▶ **TASK DETAILS**:
Find the line that contains "Click the 保存 save button" in the entries below. Output it and each later line exactly, and nothing else.

(Dataset entries)
+-------+
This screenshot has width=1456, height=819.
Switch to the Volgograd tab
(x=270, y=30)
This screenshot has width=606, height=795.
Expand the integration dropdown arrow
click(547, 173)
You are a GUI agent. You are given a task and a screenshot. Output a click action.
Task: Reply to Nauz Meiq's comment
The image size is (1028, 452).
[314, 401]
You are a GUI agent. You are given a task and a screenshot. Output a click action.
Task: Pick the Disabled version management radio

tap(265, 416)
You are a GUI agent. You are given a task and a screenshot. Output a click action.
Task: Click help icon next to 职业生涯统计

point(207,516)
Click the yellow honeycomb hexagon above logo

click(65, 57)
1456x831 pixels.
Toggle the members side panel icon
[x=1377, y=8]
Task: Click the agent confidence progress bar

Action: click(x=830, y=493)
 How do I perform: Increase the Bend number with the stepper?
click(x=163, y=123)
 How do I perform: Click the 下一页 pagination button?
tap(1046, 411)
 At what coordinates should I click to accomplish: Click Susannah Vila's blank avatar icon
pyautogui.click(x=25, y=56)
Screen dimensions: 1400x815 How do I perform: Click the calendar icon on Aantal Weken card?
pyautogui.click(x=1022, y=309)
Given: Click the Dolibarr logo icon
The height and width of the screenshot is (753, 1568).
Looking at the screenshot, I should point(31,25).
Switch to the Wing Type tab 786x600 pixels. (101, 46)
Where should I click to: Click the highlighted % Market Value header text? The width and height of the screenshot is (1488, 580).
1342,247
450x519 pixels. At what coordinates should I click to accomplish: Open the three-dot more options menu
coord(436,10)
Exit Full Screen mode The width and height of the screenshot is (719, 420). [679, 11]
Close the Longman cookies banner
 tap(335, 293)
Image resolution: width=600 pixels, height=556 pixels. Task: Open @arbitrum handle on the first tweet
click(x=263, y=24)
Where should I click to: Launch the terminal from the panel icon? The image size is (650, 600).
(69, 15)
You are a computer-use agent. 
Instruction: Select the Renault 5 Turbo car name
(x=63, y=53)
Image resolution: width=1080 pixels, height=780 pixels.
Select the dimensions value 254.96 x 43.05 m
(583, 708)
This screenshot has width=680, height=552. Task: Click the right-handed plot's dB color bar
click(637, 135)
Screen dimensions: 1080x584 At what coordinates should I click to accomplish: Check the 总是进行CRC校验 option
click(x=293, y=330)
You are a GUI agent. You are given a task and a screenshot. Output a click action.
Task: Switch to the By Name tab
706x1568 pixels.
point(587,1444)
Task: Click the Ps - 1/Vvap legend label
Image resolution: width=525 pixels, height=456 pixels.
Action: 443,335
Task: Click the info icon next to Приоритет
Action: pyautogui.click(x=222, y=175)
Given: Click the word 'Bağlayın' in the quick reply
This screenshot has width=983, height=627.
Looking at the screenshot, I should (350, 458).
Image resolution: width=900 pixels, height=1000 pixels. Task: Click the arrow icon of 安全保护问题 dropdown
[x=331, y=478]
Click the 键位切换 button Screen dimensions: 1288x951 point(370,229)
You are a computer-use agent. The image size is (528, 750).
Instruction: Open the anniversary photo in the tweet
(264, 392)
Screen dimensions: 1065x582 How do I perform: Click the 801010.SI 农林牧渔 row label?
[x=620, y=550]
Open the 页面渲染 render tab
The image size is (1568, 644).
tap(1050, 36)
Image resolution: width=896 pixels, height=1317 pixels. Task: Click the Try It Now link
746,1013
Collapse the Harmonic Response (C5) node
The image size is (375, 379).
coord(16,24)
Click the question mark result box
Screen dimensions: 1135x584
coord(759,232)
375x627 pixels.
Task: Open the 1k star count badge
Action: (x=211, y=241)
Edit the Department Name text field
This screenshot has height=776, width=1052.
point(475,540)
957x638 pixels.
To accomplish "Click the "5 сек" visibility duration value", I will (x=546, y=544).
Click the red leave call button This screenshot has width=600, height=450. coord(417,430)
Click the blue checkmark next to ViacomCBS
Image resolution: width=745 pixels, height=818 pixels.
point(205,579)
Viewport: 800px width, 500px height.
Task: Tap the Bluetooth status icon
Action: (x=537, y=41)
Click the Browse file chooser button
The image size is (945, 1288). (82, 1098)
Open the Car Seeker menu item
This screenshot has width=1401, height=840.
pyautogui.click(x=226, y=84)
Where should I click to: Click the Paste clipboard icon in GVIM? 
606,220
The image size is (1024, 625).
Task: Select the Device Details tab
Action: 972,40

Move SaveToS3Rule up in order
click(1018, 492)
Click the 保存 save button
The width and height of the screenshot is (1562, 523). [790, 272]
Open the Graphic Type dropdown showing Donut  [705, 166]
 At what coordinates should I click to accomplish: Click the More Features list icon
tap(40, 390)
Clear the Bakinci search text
+-------+
▶ **SOLVED EXERCISE**:
Click the 保存 save button
The width and height of the screenshot is (1562, 523). [790, 272]
Open the Graphic Type dropdown showing Donut  [705, 166]
 At what coordinates should I click to accomplish: Click the More Features list icon
tap(40, 390)
Clear the Bakinci search text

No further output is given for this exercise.